Please put this sentence from the post on America's vanished wilderness into Spanish: "The Passenger Pigeon is no more; the last one died in the Cincinnati Zoo in 1914."

══ DOCUMENT ══

Showing posts with label Ecodefense. Show all posts
Showing posts with label Ecodefense. Show all posts

Sunday, February 14, 2010

So What Are You Gonna Do About It? "In the space of a few generations we have laid waste to paradise."

Excerpt:
In 1830, John James Audubon sat on the banks of the Ohio River for three days as a single flock of Passenger Pigeons darkened the sky from horizon to horizon. He estimated that there were several billion birds in that flock. It has been said that a squirrel could travel from the Atlantic seaboard to the Mississippi River without touching the ground so dense was the deciduous forest of the East.

At the time of the Lewis and Clark Expedition, an estimated 100,000 Grizzlies roamed the western half of what is now the United States. The howl of the wolf was ubiquitous. The California Condor sailed the sky from the Pacific Coast to the Great Plains. Salmon and sturgeon populated the rivers. Ocelots, Jaguars, and Jaguarundis prowled the Texas brush and Southwestern mountains and mesas. Bighorn Sheep ranged the mountains of the Rockies, the Great Basin, the Southwest, and the Pacific Coast. Ivory-billed Woodpeckers and Carolina Parakeets filled the steamy forests of the Deep South. The land was alive.

East of the Mississippi, giant Tulip Poplars, American Chestnuts, oaks, hickories, and other trees formed the most diverse temperate deciduous forest in the world. In New England, White Pines grew to heights rivaling the Brobdingnagian conifers of the far West. On the Pacific Coast, redwood, hemlock, Douglas-fir, spruce, cedar, fir, and pine formed the grandest forest on Earth.

In the space of a few generations we have laid waste to paradise. The Tall-grass Prairie has been transformed into a corn factory where wildlife means the exotic pheasant. The Shortgrass Prairie is a grid of carefully fenced cow pastures and wheatfields. The Passenger Pigeon is no more; the last one died in the Cincinnati Zoo in 1914. The endless forests of the East are tame woodlots.

With few exceptions, the only virgin deciduous forest there is in tiny museum pieces of hundreds of acres. Fewer than one thousand Grizzlies remain. The last three condors left in the wild were captured and imprisoned in the Los Angeles Zoo. (An expensive reintroduction effort has since been started.)

═══
══ DATA LINES ══

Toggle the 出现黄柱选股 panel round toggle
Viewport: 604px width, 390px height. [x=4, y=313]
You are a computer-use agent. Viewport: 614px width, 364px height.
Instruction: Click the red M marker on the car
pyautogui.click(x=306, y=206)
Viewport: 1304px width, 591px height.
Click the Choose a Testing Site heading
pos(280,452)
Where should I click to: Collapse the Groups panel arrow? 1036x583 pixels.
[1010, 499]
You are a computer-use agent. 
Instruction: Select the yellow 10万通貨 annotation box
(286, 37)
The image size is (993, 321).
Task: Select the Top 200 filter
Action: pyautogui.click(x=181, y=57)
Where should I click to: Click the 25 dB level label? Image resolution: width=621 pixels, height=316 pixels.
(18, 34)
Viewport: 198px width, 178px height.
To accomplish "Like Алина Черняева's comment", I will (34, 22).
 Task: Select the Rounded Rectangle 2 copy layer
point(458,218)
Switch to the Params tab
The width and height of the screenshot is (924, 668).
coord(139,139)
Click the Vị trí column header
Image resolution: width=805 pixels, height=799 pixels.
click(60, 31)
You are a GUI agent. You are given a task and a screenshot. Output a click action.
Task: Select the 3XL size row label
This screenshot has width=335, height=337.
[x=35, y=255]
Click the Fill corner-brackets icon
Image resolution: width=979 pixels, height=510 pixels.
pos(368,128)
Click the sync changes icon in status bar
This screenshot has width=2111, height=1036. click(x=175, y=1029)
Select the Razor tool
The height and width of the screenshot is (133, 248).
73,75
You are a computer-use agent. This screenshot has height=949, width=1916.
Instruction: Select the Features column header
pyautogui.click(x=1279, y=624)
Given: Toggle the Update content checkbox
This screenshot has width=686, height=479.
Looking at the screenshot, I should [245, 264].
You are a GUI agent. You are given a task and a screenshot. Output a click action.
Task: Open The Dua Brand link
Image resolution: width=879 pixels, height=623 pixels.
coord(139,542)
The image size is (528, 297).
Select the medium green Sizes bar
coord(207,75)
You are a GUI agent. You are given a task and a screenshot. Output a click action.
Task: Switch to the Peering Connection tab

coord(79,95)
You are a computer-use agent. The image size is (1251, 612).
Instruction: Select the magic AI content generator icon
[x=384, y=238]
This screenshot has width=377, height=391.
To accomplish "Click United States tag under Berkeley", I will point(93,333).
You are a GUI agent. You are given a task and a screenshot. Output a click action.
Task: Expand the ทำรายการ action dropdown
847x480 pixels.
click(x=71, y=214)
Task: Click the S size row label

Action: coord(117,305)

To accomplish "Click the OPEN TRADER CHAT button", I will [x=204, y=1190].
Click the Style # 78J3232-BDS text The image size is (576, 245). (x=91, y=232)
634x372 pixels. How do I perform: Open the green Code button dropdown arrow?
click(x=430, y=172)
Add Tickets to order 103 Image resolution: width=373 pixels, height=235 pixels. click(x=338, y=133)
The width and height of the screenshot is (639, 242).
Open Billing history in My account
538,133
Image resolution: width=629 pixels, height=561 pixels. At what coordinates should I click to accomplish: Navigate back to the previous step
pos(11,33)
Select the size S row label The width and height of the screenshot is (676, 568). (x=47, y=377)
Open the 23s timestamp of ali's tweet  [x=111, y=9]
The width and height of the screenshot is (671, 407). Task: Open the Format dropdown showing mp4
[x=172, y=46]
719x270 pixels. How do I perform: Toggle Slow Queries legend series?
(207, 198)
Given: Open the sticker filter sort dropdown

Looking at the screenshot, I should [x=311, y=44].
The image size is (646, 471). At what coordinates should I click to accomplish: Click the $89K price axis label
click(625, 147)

═══

**ANSWER TO THE TASK**
La paloma migratoria ya no existe; la última murió en el Zoológico de Cincinnati en 1914.